Below are entries; output exactly the lines from the one with "Task: Favorite the" to the one with "The image size is (717, 370).", both included, and nothing else.

*Records for the exercise:*
Content starts
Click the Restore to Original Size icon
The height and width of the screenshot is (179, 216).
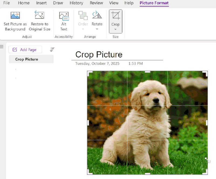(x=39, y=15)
Content ends
Content starts
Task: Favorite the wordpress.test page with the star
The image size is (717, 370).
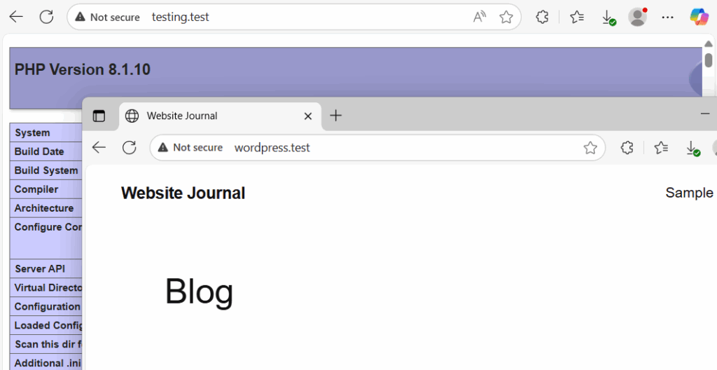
Content ends
Content starts
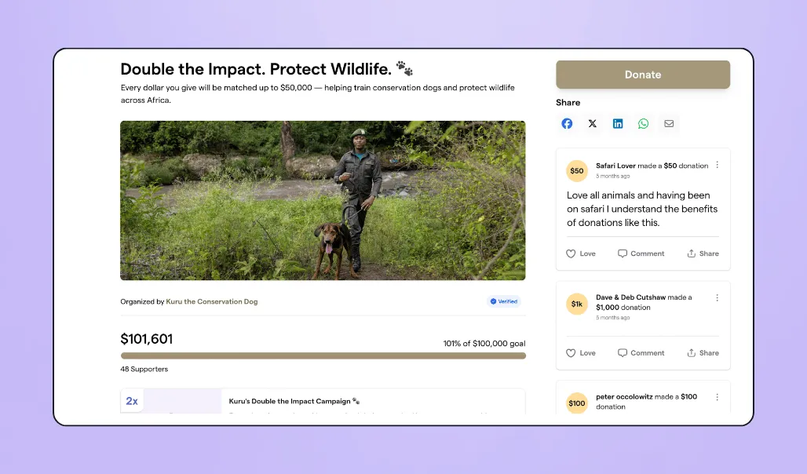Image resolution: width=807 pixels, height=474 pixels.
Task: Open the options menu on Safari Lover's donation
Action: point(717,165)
Content ends
*Exercise response:*
Task: Favorite the wordpress.test page with the star
The image size is (717, 370).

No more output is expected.